● Richiesta assegnata 1:
Rispondi a queste domande sul brano sull'arte norvegese:
(a) Chi sarà il massimo rappresentante della letteratura "nazionale" nata nel XV secolo?
(b) Quanti gruppi scultorei sono presenti lungo l'asse del "Ciclo della vita"?
(c) Di quale parco, e in quale città, Vigeland è noto soprattutto come artefice?
● Richiesta assegnata 2:
Ricopia dal brano sull'arte norvegese tutto ciò che va da "Noto soprattutto come" fino a "degli anni '50.".
● Richiesta assegnata 3:
Prosegui il brano sull'arte norvegese dopo la sua ultima frase.

● Estratto fornito:
:::

La cultura non solo visiva della Norvegia ha origini relativamente recenti, e dalla preistoria fino al '300, anno di una famosa pestilenza, si susseguono secoli di scarso significato culturale e di scarse testimonianze archeologiche, fatta eccezione per le stupende chiese in legno, le stavkirker della civiltà vichinga, straordinario esempio di architettura medioevale.
Solo nel XV secolo nasce una letteratura "nazionale", di cui sarà massimo rappresentante Ludvig Holberg, e bisogna arrivare all'800 per trovare la "società norvegese", che rappresenta il maggior movimento culturale strutturato, in grado di risvegliare una coscienza nazionale sostanzialmente non troppo reattiva.
Verrà l'opera di Edvard Munch, alla fine del secolo XIX, ad attizzare il fuoco sotto le ceneri, a mettere in evidenza e a "gridare" le angosce di una società in crisi prossima ad una svolta epocale che sarà drammatica e sofferta, come in tutto il resto dell'Europa.

Sulla base di queste premesse va letta l'arte norvegese del primo '900 e l'opera di Gustav Vigeland (1869-1943).

Noto soprattutto come artefice del parco di Frogner a Oslo, Vigeland ne curò l'impianto paesaggistico e l'arredo urbano, realizzando entro il suo perimetro un ciclo scultoreo, il "Ciclo della vita", che rimane il suo capolavoro assoluto: disposti secondo un asse che seziona in due parti l'intera area, sono presenti più di 200 gruppi scultorei, sia in bronzo che in granito, lungo un percorso che si snoda per circa 1 chilometro, un grandioso racconto monumentale iniziato nel periodo tra le due guerre mondiali e concluso all'inizio degli anni '50.

Il tema fondamentale presente nel Vigelandpark ed in tutta l'opera del suo autore, espresso in un linguaggio formale di straordinaria creatività, fortemente innovativo, è quello del rapporto uomo-natura, un rapporto simbiotico che intreccia in modo indissolubile corpi maschili e femminili e motivi vegetali, uomini ed animali, che esprime innanzi tutto una mentalità tipicamente nordica, nella quale la natura, concepita come madre di ogni forma vivente, riassume in un rapporto olistico tutto il mondo fenomenico.

:::

[Voci elencate in un insieme di dati]
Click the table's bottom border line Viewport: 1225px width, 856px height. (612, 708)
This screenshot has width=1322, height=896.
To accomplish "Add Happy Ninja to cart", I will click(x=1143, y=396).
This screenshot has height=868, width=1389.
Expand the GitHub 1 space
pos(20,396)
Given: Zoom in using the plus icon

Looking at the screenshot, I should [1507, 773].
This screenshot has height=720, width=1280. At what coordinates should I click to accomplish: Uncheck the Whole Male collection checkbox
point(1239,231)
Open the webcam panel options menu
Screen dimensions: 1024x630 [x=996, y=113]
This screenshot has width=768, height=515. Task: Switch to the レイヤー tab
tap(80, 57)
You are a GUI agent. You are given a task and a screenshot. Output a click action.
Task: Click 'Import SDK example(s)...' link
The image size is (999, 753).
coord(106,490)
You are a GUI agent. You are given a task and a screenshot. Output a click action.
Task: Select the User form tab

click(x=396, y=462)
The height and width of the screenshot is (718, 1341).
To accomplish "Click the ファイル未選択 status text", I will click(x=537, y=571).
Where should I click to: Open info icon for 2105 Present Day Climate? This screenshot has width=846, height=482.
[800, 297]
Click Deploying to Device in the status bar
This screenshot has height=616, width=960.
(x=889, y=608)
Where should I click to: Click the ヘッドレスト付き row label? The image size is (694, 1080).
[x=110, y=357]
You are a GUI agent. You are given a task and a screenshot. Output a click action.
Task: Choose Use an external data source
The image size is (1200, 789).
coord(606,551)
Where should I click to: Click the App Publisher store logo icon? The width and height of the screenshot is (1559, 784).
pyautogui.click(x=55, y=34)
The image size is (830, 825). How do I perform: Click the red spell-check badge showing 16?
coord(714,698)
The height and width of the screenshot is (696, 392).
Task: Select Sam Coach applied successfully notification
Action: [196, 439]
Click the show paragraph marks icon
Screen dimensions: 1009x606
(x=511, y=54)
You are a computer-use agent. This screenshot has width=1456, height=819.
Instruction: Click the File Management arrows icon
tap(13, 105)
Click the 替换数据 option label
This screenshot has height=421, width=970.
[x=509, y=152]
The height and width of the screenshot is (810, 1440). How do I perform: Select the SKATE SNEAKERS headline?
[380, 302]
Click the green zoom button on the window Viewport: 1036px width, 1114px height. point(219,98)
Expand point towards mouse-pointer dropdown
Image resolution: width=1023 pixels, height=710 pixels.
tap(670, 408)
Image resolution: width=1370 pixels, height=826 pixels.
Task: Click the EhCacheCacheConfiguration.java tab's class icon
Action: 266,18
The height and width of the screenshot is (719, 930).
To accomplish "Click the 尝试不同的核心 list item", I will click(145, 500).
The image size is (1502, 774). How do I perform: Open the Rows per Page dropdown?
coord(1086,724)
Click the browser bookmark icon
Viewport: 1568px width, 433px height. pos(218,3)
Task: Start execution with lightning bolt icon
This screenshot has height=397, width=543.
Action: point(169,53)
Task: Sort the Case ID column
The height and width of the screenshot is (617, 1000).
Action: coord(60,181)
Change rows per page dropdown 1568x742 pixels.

:::

● Risposta finale 1:
(a) Ludvig Holberg.
(b) Più di 200 gruppi scultorei, sia in bronzo che in granito.
(c) Il parco di Frogner, a Oslo.

● Risposta finale 2:
Noto soprattutto come artefice del parco di Frogner a Oslo, Vigeland ne curò l'impianto paesaggistico e l'arredo urbano, realizzando entro il suo perimetro un ciclo scultoreo, il "Ciclo della vita", che rimane il suo capolavoro assoluto: disposti secondo un asse che seziona in due parti l'intera area, sono presenti più di 200 gruppi scultorei, sia in bronzo che in granito, lungo un percorso che si snoda per circa 1 chilometro, un grandioso racconto monumentale iniziato nel periodo tra le due guerre mondiali e concluso all'inizio degli anni '50.

● Risposta finale 3:
E' la stessa componente naturalista-ambientalista che si rintraccia nell'architettura organica di Alvar Aalto e Eero Saarinen, finlandesi, nel pensiero del norvegese Christian Norberg-Schulz, teorico e storico dell'architettura, dove ritroviamo ("Genius loci", 1979) il concetto di una dimensione esistenziale dello spazio ambientale, nell'opera architettonica di Knut Knutsen, autore di straordinarie costruzioni armonicamente integrate nell'ambiente naturale, nella storia della cultura scandinava, dove l'arte, come nel Vigelandpark, è sempre rappresentazione e metafora degli avvenimenti della vita, la caccia, la maternità, l'amore, l'infanzia, il mondo animale e vegetale, confusi in una comune epopea.

Denominatore comune che percorre tutta l'opera di Vigeland, è una percezione della forma estremamente sensuale, una morbida plasticità animata da una tensione costante che dinamizza i volumi, ad esprimere un intrinseco conflitto tra materia e idea, tra amore e morte, tra eroismo e tormento esistenziale, ed anche tra uomo e donna, tra sesso maschile e femminile, simbolo del disfacimento delle istituzioni tradizionali, la famiglia per prima.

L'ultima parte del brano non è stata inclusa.